As we dig into this self-awareness journey I’m beginning to clearly identify A LOT of my flaws. About a week ago I was out with my family and I saw an old co-worker that I still remain acquainted with. I see them at least once a week because we attend some of the same events. I’m not sure what was going on in their mind or what was happening in their day, but when I enthusiastically greeted them, they looked up at me as if they barely knew me and with a fake smile said “hi!”. Needless to say, I quickly felt offended. I thought to myself “no matter how badly your day is going I shouldn’t be the recipient of your attitude.”
I tried to let it slide and enjoy the rest of my day, but…IT DIDN’T WORK! In the back of my mind, deep in my subconscious I thought “what is their problem?” Later that day when I saw them again surprisingly they were excited and eager to strike up a conversation with me, but you probably guessed right, I wasn’t interested. I was too busy being offended. Nod your head if you’ve ever been in my shoes! Lol, don’t lie! Ha-ha!
Later that night, I realized that my second interaction with them was me reacting to their pain and frustration with my pain and insecurity. We all know that two wrongs don’t make a right, but in that moment I felt justified in being offended.

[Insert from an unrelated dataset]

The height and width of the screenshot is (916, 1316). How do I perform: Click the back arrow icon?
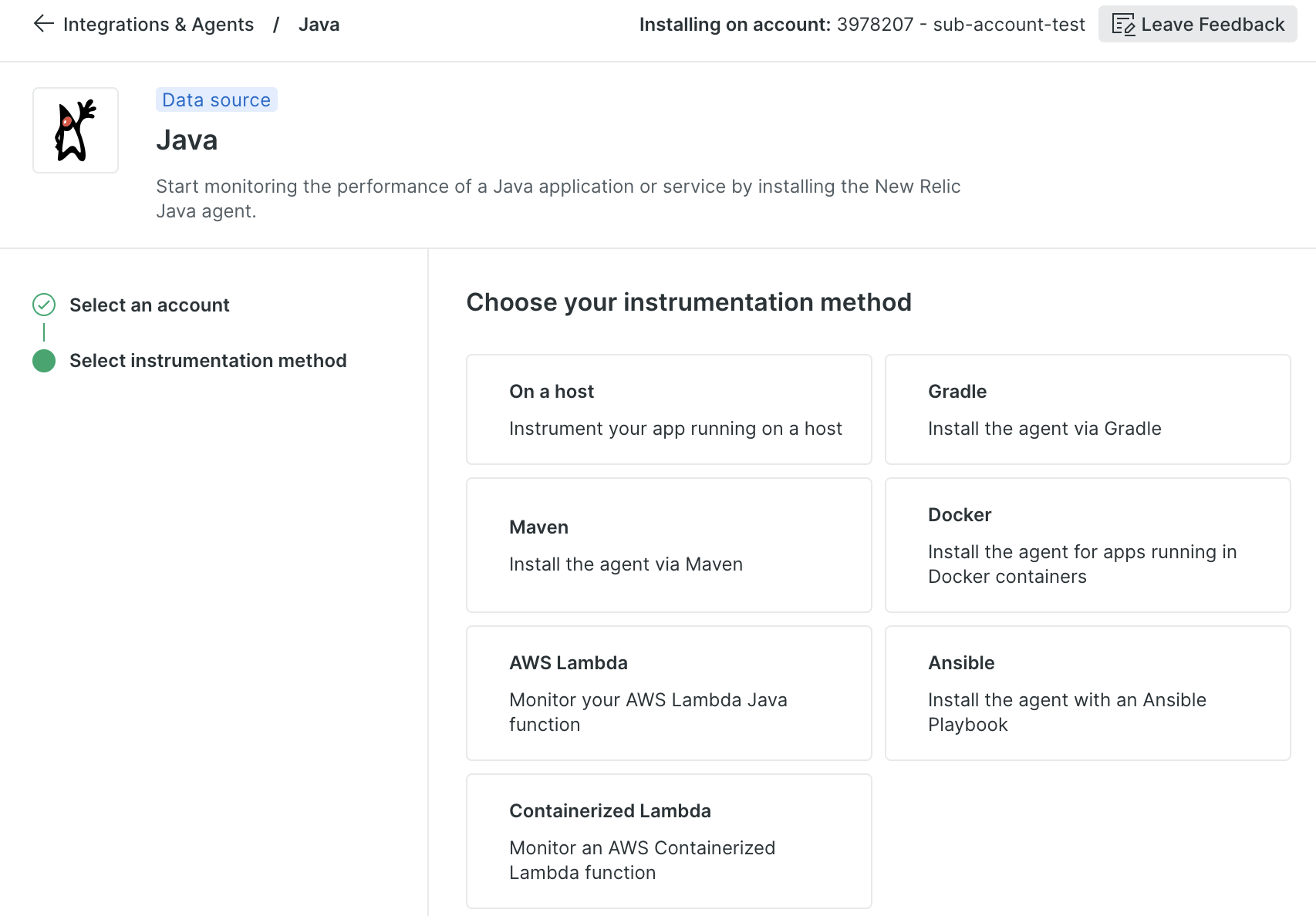43,24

Now I realize that I’m knocking myself and publicly admitting that my response was pretty normal and foolish. Everyone has bad days, but someone else’s bad day doesn’t excuse me to lower the standard I have for my character.

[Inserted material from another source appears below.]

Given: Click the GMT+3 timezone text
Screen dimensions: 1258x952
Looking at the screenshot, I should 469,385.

What I learned from this common experience is that I need to protect my inner peace by allowing people to keep their bad days to themselves! In life we’ll have many opportunities to get offended, but how does that help us crush our goals or become the people we know we’re capable of being? It doesn’t. My goal is to become the best version of myself while living a life that honors God, all while developing deeper self-awareness. Dissecting other people’s flaws and trying to figure everyone else out is a distraction! Causing people pain because they caused me pain is immature.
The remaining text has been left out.